= WHAT IS EXPECTED =
Line by line, output the data that follows exactly as written.

= SOURCE INFORMATION =
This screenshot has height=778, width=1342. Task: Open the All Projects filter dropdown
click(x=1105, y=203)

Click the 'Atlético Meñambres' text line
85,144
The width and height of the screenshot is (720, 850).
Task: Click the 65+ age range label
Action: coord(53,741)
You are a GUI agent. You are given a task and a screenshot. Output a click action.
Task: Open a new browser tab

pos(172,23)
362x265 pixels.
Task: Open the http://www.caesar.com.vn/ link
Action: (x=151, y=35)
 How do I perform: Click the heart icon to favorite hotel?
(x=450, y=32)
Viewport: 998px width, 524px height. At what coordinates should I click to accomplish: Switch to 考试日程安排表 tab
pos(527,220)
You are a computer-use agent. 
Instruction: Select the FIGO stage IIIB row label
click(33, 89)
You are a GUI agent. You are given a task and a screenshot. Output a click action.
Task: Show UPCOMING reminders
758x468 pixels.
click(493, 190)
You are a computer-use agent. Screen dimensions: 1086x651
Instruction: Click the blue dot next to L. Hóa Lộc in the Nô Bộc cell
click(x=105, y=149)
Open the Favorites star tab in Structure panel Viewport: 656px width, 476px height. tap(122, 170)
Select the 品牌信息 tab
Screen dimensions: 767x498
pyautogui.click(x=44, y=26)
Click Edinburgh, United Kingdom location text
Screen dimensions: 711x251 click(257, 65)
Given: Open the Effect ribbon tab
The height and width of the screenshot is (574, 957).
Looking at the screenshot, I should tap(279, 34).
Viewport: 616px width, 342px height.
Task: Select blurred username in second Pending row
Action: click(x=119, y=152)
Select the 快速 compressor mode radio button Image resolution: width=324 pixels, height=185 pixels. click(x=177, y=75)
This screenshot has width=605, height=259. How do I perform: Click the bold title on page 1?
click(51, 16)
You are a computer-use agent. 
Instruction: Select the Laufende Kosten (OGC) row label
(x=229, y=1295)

= ANSWER TO THIS EXERCISE =
This screenshot has height=778, width=1342. Task: Open the All Projects filter dropdown
click(x=1105, y=203)

Click the 'Atlético Meñambres' text line
85,144
The width and height of the screenshot is (720, 850).
Task: Click the 65+ age range label
Action: coord(53,741)
You are a GUI agent. You are given a task and a screenshot. Output a click action.
Task: Open a new browser tab

pos(172,23)
362x265 pixels.
Task: Open the http://www.caesar.com.vn/ link
Action: (x=151, y=35)
 How do I perform: Click the heart icon to favorite hotel?
(x=450, y=32)
Viewport: 998px width, 524px height. At what coordinates should I click to accomplish: Switch to 考试日程安排表 tab
pos(527,220)
You are a computer-use agent. 
Instruction: Select the FIGO stage IIIB row label
click(33, 89)
You are a GUI agent. You are given a task and a screenshot. Output a click action.
Task: Show UPCOMING reminders
758x468 pixels.
click(493, 190)
You are a computer-use agent. Screen dimensions: 1086x651
Instruction: Click the blue dot next to L. Hóa Lộc in the Nô Bộc cell
click(x=105, y=149)
Open the Favorites star tab in Structure panel Viewport: 656px width, 476px height. tap(122, 170)
Select the 品牌信息 tab
Screen dimensions: 767x498
pyautogui.click(x=44, y=26)
Click Edinburgh, United Kingdom location text
Screen dimensions: 711x251 click(257, 65)
Given: Open the Effect ribbon tab
The height and width of the screenshot is (574, 957).
Looking at the screenshot, I should tap(279, 34).
Viewport: 616px width, 342px height.
Task: Select blurred username in second Pending row
Action: click(x=119, y=152)
Select the 快速 compressor mode radio button Image resolution: width=324 pixels, height=185 pixels. click(x=177, y=75)
This screenshot has width=605, height=259. How do I perform: Click the bold title on page 1?
click(51, 16)
You are a computer-use agent. 
Instruction: Select the Laufende Kosten (OGC) row label
(x=229, y=1295)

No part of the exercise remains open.